__Task prompt__
Retype the lines below without changing anything.

[Records of locating words and elements]
** START **

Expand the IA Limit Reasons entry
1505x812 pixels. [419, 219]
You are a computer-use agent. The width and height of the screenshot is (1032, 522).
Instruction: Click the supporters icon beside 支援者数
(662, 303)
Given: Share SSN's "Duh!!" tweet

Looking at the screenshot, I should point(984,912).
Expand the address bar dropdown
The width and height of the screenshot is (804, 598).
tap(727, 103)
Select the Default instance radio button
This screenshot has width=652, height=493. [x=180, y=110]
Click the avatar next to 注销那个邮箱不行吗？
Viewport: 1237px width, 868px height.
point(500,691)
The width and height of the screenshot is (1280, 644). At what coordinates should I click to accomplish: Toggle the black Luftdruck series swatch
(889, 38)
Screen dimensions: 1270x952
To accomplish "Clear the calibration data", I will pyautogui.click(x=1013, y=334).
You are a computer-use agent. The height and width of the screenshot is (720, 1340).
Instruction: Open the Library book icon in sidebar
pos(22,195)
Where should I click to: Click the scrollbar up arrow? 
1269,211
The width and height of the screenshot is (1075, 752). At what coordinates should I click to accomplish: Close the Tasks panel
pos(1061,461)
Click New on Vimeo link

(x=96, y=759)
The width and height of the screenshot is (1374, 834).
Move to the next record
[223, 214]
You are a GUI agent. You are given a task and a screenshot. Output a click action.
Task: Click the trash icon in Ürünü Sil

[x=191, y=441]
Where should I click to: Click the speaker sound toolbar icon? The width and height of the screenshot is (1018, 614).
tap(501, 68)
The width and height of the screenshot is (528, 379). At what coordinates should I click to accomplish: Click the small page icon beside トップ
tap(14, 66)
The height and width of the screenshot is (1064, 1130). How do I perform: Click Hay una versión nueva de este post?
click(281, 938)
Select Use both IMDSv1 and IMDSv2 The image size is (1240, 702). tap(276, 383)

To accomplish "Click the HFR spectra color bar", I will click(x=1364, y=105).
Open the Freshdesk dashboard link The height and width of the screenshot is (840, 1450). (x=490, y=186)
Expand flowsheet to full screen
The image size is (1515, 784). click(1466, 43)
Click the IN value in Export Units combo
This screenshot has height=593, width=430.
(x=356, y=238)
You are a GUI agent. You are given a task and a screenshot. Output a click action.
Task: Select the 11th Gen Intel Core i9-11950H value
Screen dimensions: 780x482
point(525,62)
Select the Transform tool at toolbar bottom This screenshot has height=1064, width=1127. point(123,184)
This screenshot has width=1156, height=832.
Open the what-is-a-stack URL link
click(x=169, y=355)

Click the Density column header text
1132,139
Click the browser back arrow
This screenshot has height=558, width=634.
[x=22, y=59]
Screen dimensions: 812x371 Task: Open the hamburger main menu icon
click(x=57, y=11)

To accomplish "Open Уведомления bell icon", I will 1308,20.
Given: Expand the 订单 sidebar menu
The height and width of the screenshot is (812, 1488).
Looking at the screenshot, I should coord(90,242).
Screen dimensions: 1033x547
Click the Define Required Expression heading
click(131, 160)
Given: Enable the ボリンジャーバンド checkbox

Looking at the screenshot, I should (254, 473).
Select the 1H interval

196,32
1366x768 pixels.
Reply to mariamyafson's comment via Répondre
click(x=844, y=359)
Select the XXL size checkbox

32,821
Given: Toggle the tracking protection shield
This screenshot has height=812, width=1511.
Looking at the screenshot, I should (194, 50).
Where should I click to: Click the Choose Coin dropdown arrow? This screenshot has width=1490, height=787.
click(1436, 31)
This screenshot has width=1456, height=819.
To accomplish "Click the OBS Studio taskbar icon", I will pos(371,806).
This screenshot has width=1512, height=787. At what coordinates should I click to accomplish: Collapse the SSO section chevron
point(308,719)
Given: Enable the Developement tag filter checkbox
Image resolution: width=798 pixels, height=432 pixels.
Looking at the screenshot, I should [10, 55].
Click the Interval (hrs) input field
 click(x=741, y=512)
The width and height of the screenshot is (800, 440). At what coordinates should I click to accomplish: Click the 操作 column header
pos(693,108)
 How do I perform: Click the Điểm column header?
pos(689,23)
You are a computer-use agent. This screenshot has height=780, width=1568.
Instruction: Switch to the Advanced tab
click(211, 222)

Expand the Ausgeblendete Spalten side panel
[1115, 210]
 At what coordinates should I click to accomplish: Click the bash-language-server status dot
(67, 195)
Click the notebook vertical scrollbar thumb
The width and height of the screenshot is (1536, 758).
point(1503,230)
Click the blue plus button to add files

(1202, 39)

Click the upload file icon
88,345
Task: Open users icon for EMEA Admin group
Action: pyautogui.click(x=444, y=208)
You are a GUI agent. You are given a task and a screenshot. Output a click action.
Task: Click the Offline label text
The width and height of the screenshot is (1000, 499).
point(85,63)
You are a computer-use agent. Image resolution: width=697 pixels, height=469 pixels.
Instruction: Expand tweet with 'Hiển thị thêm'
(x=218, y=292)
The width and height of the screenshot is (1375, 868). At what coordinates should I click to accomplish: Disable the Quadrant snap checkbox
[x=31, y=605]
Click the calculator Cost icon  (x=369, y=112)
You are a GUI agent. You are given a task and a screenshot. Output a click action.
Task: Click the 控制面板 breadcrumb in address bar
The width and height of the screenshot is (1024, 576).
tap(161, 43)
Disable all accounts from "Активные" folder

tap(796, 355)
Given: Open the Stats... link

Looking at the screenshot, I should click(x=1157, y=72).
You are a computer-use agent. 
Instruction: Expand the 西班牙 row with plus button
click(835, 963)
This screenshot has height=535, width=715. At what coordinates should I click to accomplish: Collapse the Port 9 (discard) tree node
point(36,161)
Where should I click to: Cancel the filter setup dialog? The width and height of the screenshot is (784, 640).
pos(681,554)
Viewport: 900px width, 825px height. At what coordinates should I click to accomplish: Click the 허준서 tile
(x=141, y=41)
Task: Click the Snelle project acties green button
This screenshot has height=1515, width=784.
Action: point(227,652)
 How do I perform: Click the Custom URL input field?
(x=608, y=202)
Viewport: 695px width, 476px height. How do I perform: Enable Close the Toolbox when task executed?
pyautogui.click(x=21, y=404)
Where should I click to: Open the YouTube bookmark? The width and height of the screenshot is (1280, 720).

** END **

__Written solution__
Expand the IA Limit Reasons entry
1505x812 pixels. [419, 219]
You are a computer-use agent. The width and height of the screenshot is (1032, 522).
Instruction: Click the supporters icon beside 支援者数
(662, 303)
Given: Share SSN's "Duh!!" tweet

Looking at the screenshot, I should point(984,912).
Expand the address bar dropdown
The width and height of the screenshot is (804, 598).
tap(727, 103)
Select the Default instance radio button
This screenshot has width=652, height=493. [x=180, y=110]
Click the avatar next to 注销那个邮箱不行吗？
Viewport: 1237px width, 868px height.
point(500,691)
The width and height of the screenshot is (1280, 644). At what coordinates should I click to accomplish: Toggle the black Luftdruck series swatch
(889, 38)
Screen dimensions: 1270x952
To accomplish "Clear the calibration data", I will pyautogui.click(x=1013, y=334).
You are a computer-use agent. The height and width of the screenshot is (720, 1340).
Instruction: Open the Library book icon in sidebar
pos(22,195)
Where should I click to: Click the scrollbar up arrow? 
1269,211
The width and height of the screenshot is (1075, 752). At what coordinates should I click to accomplish: Close the Tasks panel
pos(1061,461)
Click New on Vimeo link

(x=96, y=759)
The width and height of the screenshot is (1374, 834).
Move to the next record
[223, 214]
You are a GUI agent. You are given a task and a screenshot. Output a click action.
Task: Click the trash icon in Ürünü Sil

[x=191, y=441]
Where should I click to: Click the speaker sound toolbar icon? The width and height of the screenshot is (1018, 614).
tap(501, 68)
The width and height of the screenshot is (528, 379). At what coordinates should I click to accomplish: Click the small page icon beside トップ
tap(14, 66)
The height and width of the screenshot is (1064, 1130). How do I perform: Click Hay una versión nueva de este post?
click(281, 938)
Select Use both IMDSv1 and IMDSv2 The image size is (1240, 702). tap(276, 383)

To accomplish "Click the HFR spectra color bar", I will click(x=1364, y=105).
Open the Freshdesk dashboard link The height and width of the screenshot is (840, 1450). (x=490, y=186)
Expand flowsheet to full screen
The image size is (1515, 784). click(1466, 43)
Click the IN value in Export Units combo
This screenshot has height=593, width=430.
(x=356, y=238)
You are a GUI agent. You are given a task and a screenshot. Output a click action.
Task: Select the 11th Gen Intel Core i9-11950H value
Screen dimensions: 780x482
point(525,62)
Select the Transform tool at toolbar bottom This screenshot has height=1064, width=1127. point(123,184)
This screenshot has width=1156, height=832.
Open the what-is-a-stack URL link
click(x=169, y=355)

Click the Density column header text
1132,139
Click the browser back arrow
This screenshot has height=558, width=634.
[x=22, y=59]
Screen dimensions: 812x371 Task: Open the hamburger main menu icon
click(x=57, y=11)

To accomplish "Open Уведомления bell icon", I will 1308,20.
Given: Expand the 订单 sidebar menu
The height and width of the screenshot is (812, 1488).
Looking at the screenshot, I should coord(90,242).
Screen dimensions: 1033x547
Click the Define Required Expression heading
click(131, 160)
Given: Enable the ボリンジャーバンド checkbox

Looking at the screenshot, I should (254, 473).
Select the 1H interval

196,32
1366x768 pixels.
Reply to mariamyafson's comment via Répondre
click(x=844, y=359)
Select the XXL size checkbox

32,821
Given: Toggle the tracking protection shield
This screenshot has height=812, width=1511.
Looking at the screenshot, I should (194, 50).
Where should I click to: Click the Choose Coin dropdown arrow? This screenshot has width=1490, height=787.
click(1436, 31)
This screenshot has width=1456, height=819.
To accomplish "Click the OBS Studio taskbar icon", I will pos(371,806).
This screenshot has width=1512, height=787. At what coordinates should I click to accomplish: Collapse the SSO section chevron
point(308,719)
Given: Enable the Developement tag filter checkbox
Image resolution: width=798 pixels, height=432 pixels.
Looking at the screenshot, I should [10, 55].
Click the Interval (hrs) input field
 click(x=741, y=512)
The width and height of the screenshot is (800, 440). At what coordinates should I click to accomplish: Click the 操作 column header
pos(693,108)
 How do I perform: Click the Điểm column header?
pos(689,23)
You are a computer-use agent. This screenshot has height=780, width=1568.
Instruction: Switch to the Advanced tab
click(211, 222)

Expand the Ausgeblendete Spalten side panel
[1115, 210]
 At what coordinates should I click to accomplish: Click the bash-language-server status dot
(67, 195)
Click the notebook vertical scrollbar thumb
The width and height of the screenshot is (1536, 758).
point(1503,230)
Click the blue plus button to add files

(1202, 39)

Click the upload file icon
88,345
Task: Open users icon for EMEA Admin group
Action: pyautogui.click(x=444, y=208)
You are a GUI agent. You are given a task and a screenshot. Output a click action.
Task: Click the Offline label text
The width and height of the screenshot is (1000, 499).
point(85,63)
You are a computer-use agent. Image resolution: width=697 pixels, height=469 pixels.
Instruction: Expand tweet with 'Hiển thị thêm'
(x=218, y=292)
The width and height of the screenshot is (1375, 868). At what coordinates should I click to accomplish: Disable the Quadrant snap checkbox
[x=31, y=605]
Click the calculator Cost icon  (x=369, y=112)
You are a GUI agent. You are given a task and a screenshot. Output a click action.
Task: Click the 控制面板 breadcrumb in address bar
The width and height of the screenshot is (1024, 576).
tap(161, 43)
Disable all accounts from "Активные" folder

tap(796, 355)
Given: Open the Stats... link

Looking at the screenshot, I should click(x=1157, y=72).
You are a computer-use agent. 
Instruction: Expand the 西班牙 row with plus button
click(835, 963)
This screenshot has height=535, width=715. At what coordinates should I click to accomplish: Collapse the Port 9 (discard) tree node
point(36,161)
Where should I click to: Cancel the filter setup dialog? The width and height of the screenshot is (784, 640).
pos(681,554)
Viewport: 900px width, 825px height. At what coordinates should I click to accomplish: Click the 허준서 tile
(x=141, y=41)
Task: Click the Snelle project acties green button
This screenshot has height=1515, width=784.
Action: point(227,652)
 How do I perform: Click the Custom URL input field?
(x=608, y=202)
Viewport: 695px width, 476px height. How do I perform: Enable Close the Toolbox when task executed?
pyautogui.click(x=21, y=404)
Where should I click to: Open the YouTube bookmark? The width and height of the screenshot is (1280, 720).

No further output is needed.